Science in Parliament - Ask For Evidence

 Every day, we hear claims about what is good for our health, bad for the environment, how to improve education, cut crime, and treat disease. Some are based on reliable evidence and scientific rigour. Many are not. Where there is regulation of misleading information, in advertising or trading standards for example, regulators are overworked and overwhelmed removing claims and making corrections. With small tweaks, the same claims crop up again and again and every time one is debunked another pops up – like a game of whack-a-mole.

 What are groups like patient support forums supposed to do when people pose as members to promote unproven treatments – police every post made on their forums? That probably wouldn’t work, even if we wanted it to. Surely the only way is to immunise people against misleading information.

 So how can we make companies, politicians, commentators and official bodies accountable for the claims they make? If they want us to vote for them, believe them, or buy their products, then we should ask them for evidence, as consumers, patients, voters and citizens. If we don’t ask for evidence, people and companies will get away with making misleading claims.

 At Sense About Science we know the cost of false claims. Take the husband of a multiple sclerosis sufferer who told us that he wished he’d known the questions to ask a clinic offering unproven stem cell treatments. He might have spent the thousands of pounds, and the last few months of his wife’s life, on a holiday instead of chasing false hope.
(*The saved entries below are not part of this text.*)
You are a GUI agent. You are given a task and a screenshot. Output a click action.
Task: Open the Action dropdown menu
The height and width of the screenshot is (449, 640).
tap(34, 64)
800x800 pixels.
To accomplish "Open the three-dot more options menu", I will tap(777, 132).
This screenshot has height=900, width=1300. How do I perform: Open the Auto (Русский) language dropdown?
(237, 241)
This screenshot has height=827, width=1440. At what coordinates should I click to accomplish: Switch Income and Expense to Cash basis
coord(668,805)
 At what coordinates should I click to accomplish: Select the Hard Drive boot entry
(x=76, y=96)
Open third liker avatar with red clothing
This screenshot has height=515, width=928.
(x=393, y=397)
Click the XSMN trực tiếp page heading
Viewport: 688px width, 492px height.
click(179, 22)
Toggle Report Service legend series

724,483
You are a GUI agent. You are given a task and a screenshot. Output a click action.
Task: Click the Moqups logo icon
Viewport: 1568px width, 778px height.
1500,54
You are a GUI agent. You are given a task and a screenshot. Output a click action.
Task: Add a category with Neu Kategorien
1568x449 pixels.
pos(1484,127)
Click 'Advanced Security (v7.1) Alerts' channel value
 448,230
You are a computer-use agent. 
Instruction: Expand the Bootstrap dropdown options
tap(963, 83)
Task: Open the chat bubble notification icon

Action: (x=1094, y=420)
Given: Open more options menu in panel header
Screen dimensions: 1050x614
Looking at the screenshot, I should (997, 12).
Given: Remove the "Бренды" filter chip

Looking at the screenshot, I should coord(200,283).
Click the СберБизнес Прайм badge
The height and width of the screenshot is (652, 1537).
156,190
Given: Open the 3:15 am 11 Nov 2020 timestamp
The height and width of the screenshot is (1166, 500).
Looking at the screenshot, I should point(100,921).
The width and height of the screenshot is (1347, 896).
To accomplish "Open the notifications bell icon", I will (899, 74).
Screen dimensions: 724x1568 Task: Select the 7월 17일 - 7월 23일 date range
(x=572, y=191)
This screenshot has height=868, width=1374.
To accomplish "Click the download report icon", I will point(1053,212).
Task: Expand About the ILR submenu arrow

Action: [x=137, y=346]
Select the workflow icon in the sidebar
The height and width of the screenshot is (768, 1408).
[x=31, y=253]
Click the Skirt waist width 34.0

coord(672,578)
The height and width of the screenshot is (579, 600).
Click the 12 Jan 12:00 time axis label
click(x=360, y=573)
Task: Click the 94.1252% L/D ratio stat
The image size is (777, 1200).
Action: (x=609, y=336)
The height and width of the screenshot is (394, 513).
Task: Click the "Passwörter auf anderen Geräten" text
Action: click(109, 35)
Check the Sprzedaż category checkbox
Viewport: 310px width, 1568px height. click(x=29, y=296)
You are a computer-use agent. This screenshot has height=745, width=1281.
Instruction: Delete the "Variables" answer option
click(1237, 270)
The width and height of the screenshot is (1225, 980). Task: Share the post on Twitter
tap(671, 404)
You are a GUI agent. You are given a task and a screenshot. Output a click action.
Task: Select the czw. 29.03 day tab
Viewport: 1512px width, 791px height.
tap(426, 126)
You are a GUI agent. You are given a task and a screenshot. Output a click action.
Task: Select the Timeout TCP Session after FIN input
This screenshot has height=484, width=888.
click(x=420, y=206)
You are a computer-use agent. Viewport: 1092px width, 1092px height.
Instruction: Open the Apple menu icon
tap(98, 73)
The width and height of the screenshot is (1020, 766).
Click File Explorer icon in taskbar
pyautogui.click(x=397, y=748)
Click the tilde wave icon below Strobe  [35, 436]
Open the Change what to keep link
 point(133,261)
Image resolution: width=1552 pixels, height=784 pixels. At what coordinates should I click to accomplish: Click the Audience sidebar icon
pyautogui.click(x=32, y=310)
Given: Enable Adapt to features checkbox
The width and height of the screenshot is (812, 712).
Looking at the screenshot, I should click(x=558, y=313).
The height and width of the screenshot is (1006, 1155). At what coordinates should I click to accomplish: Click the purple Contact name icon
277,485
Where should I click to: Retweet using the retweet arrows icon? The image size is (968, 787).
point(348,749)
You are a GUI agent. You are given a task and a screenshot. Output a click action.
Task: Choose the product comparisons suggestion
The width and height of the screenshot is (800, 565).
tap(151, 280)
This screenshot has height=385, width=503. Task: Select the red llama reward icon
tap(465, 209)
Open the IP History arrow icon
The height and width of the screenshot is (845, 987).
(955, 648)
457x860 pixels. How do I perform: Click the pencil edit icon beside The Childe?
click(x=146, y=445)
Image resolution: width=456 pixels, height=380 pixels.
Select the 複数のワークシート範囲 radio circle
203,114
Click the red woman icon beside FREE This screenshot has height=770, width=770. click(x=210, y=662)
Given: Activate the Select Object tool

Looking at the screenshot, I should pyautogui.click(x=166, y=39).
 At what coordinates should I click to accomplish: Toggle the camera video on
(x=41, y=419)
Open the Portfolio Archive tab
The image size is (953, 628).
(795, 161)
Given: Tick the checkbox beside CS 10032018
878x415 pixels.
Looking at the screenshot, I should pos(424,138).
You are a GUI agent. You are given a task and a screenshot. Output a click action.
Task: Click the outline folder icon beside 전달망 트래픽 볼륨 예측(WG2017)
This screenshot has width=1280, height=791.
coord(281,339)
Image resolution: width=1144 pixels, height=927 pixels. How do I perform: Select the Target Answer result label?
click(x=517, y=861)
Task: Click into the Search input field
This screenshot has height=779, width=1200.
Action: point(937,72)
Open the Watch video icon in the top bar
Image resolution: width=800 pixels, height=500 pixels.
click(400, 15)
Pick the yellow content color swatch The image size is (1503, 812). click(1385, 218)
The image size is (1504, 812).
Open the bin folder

 We’ve launched an Ask for Evidence campaign to encourage everyone, every consumer, citizen and patient, to ask for evidence on claims they encounter. This is Sense About Science working with the public, to park their tanks on the lawn of those who seek to influence us. And it's starting to work.

 The campaign has seen people ask a retail chain for the evidence behind its MRSA resistant pyjamas; ask a juice bar for the evidence behind wheatgrass detox claims; ask the health department about rules for Viagra prescriptions; ask for the studies behind treatments for Crohn's disease, and  hundreds more. As a result, claims are being withdrawn, bodies held to account and those who are championing the good use of evidence are being held up as examples to the rest.

 

 It’s not just a way of protecting yourself, or your constituents, from misleading claims. It’s also an opportunity for organisations to show they are based on the best available evidence, or that they aspire to be. NHS Choices quickly updated its advice on washing reusable nappies when it was asked for evidence by the Nappy Science Gang – it turns out there’s no evidence that you should only be using non-bio detergent. It’s brilliant that a group of mums can change the policy of such a huge organisation simply by asking for evidence.

 Sometimes evidence isn’t clear cut. In fact it’s pretty common for there to be some degree of uncertainty. Network Rail was asked for evidence about a pilot they were planning to launch to see if installing blue lights in stations could reduce suicides. Network Rail was open and honest about the gaps in the evidence. They responded that although there were significant questions around the original research on which they were basing these pilots – including whether they accounted for suicides that occurred during the daytime when the lights might not have been on – the intervention was relatively cheap and based on robust evidence about blue light affecting mood. Network Rail was keen to test whether blue lighting could have any effect on what is a significant problem on our rail network. It was great to see a company happy to have a conversation about what the evidence does and doesn’t tell us.

 It has been fascinating to see what issues people care about, from nappies to railways, weightloss pills to national policies on agriculture. When you start from a position of what people care about, it’s a relatively simple step for people to be enthused about discussing evidence and what that does and doesn’t look like. AskforEvidence.org has grown into a national platform for people to get help with science and evidence questions, and for scientists and scientific organisations to meaningfully engage with the public. This year, people on AskforEvidence.org have made over 1,000 requests for evidence, and it has had over 190,000 visitors. The campaign is supported by hundreds of public figures, organisations and thousands of supporters such as Mumsnet, NHS Behind the Headlines and the Royal Statistical Society. The campaign has received core funding from The Esmée Fairbairn Foundation and the website was built thanks to support from the Wellcome Trust.

 The more people ask for evidence, the more people expect to be asked. And that’s a good thing because it’s in the public interest to be spending public money in a way that is based on the best available evidence. Or at least taking account of what the evidence says.

 

 

 

Dr Chris Peters is the scientific liaison at Sense About Science and coordinates the Ask for Evidence campaign which seeks to raise the level of expectation for evidence society.

 

This article appeared originally in Science in Parliament at www.scienceinparliament.org.uk.